Individual residues contribute to multiple differences in ligand recognition between vesicular monoamine transporters 1 and 2.

Molecular cloning has identified two vesicular monoamine transporters (VMATs), one expressed in non-neural cells of the periphery (VMAT1) and the other by multiple monoamine cell populations in the brain (VMAT2). Functional analysis has previously shown that VMAT2 has a higher affinity than VMAT1 for monoamine neurotransmitters as well as the inhibitor tetrabenazine. The analysis of chimeric transporters has also identified two major regions required for the high affinity interactions of VMAT2 with these ligands. We have now used site-directed mutagenesis to identify the individual residues responsible for these differences. Focusing on the region that spans transmembrane domains 9 through 12, we have replaced VMAT2 residues with the corresponding residues from VMAT1. Many residues in this region had no effect on the recognition of these ligands, but substitution of Tyr-434 with Phe and Asp-461 with Asn reduced the affinity for tetrabenazine, histamine, and serotonin. Although the ability to affect recognition of multiple ligands suggests a general structural role for these residues, the mutations did not affect dopamine recognition, indicating a more specific role, possibly in recognition of the ring nitrogen that occurs in tetrabenazine, histamine, and serotonin but not dopamine. The mutation K446Q reduced the affinity of VMAT2 for tetrabenazine and serotonin but not histamine, whereas F464Y reduced serotonin affinity and perhaps histamine recognition but not tetrabenazine sensitivity, providing more evidence for specificity. Interestingly, the Vmax of both VMATs for dopamine exceeded that for serotonin by 3-5-fold, indicating a difference in the speed of packaging of these two neurotransmitters.
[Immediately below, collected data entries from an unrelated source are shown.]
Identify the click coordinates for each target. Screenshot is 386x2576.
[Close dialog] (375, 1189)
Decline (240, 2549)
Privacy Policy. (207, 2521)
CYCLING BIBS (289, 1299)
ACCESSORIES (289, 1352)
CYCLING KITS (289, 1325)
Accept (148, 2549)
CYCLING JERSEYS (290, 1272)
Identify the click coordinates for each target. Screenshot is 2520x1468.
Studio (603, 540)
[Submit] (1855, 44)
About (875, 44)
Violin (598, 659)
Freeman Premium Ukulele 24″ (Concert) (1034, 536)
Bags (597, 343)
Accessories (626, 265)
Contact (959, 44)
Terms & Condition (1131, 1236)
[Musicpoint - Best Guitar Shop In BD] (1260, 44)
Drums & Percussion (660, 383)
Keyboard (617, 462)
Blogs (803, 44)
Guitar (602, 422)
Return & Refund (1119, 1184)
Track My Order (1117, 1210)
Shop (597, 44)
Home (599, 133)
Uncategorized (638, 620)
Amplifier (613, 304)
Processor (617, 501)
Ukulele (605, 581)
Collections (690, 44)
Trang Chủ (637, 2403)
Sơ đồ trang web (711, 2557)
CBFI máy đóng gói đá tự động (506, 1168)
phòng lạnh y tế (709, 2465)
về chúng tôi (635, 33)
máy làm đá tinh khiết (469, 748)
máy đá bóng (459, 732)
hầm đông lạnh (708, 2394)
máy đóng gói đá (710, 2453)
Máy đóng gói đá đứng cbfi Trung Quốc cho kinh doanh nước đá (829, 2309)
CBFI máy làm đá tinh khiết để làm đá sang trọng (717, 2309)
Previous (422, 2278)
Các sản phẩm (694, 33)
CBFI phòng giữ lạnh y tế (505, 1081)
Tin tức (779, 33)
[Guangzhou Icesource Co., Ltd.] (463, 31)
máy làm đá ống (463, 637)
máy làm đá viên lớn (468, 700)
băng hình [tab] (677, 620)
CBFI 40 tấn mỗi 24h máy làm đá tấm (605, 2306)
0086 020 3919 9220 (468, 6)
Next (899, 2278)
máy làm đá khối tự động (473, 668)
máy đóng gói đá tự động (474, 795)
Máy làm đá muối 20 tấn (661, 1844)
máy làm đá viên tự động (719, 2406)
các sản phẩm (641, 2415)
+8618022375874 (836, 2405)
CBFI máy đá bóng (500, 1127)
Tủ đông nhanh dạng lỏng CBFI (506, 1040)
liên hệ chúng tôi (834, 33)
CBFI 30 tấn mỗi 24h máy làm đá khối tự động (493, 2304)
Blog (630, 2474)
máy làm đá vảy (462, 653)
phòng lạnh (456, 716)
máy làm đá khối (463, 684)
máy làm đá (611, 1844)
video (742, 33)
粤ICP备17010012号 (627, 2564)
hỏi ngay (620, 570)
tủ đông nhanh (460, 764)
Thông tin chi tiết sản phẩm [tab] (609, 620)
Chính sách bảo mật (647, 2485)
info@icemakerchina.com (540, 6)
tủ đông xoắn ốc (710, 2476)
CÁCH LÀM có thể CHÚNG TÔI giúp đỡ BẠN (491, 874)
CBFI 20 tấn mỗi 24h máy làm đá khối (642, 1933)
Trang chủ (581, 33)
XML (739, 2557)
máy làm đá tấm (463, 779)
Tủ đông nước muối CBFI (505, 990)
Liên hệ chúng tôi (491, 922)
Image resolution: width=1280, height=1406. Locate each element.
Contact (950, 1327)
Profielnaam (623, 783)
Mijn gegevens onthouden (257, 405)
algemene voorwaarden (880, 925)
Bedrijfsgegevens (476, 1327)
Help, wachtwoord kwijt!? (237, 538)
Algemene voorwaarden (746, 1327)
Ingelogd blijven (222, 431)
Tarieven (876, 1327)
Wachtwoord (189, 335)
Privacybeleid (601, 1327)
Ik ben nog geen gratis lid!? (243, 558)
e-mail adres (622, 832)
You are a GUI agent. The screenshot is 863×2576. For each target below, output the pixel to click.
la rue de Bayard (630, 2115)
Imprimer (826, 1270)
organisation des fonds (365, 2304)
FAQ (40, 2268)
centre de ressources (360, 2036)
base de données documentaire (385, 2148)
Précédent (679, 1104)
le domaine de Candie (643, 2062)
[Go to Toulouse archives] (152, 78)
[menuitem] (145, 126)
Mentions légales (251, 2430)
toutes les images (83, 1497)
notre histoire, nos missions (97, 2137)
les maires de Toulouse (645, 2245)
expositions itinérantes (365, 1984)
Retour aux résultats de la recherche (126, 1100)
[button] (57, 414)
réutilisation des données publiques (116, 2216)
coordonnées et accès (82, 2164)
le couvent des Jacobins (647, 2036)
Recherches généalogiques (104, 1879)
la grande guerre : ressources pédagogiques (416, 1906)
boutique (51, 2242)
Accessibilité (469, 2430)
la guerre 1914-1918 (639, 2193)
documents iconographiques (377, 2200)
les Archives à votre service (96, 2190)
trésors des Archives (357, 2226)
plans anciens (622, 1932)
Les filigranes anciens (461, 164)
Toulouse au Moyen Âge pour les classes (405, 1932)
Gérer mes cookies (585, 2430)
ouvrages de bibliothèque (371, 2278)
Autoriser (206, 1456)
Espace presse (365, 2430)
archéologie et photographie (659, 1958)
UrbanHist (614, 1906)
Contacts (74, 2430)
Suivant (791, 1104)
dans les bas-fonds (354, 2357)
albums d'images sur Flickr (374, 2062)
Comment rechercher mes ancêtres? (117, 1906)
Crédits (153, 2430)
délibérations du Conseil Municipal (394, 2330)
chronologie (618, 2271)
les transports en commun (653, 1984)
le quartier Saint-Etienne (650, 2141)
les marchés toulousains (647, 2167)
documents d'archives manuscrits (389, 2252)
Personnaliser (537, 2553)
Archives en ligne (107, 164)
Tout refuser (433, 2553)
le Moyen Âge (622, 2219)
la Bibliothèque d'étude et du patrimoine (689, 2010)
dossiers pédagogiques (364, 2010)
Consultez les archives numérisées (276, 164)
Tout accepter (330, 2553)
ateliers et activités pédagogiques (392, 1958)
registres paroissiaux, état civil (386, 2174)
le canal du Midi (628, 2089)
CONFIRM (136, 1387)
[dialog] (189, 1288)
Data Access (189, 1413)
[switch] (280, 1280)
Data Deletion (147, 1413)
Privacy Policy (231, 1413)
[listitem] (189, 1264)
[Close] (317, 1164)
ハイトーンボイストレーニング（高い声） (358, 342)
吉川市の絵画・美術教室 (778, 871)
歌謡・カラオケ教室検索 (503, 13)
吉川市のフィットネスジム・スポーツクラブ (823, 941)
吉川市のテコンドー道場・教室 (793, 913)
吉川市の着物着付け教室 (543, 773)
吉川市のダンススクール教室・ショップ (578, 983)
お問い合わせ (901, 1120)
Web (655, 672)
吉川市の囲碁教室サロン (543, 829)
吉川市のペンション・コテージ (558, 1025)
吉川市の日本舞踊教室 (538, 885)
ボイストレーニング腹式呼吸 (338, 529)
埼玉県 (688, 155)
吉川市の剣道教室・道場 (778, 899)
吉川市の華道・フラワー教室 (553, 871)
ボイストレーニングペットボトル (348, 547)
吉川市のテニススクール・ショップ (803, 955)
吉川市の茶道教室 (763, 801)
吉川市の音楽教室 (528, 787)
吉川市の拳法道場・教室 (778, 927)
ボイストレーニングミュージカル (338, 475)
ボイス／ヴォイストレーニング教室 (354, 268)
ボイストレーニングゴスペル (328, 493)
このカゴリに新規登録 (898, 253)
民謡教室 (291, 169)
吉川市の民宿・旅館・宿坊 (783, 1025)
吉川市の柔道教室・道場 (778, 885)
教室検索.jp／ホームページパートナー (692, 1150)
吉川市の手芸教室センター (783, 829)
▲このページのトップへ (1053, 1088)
We also found that VMAT1 has a higher affinity for tryptamine than VMAT2. This mutually exclusive interaction with serotonin and tryptamine also suggests a physiological rationale for the existence of two VMATs. Surprisingly, the residue responsible for this difference, Tyr-434, also accounts for the higher affinity interaction of VMAT2 with tetrabenazine, histamine, and serotonin. Interestingly, replacement of Tyr-434 with alanine increases the affinity of VMAT2 for both serotonin and dopamine and reduces the rate of dopamine transport.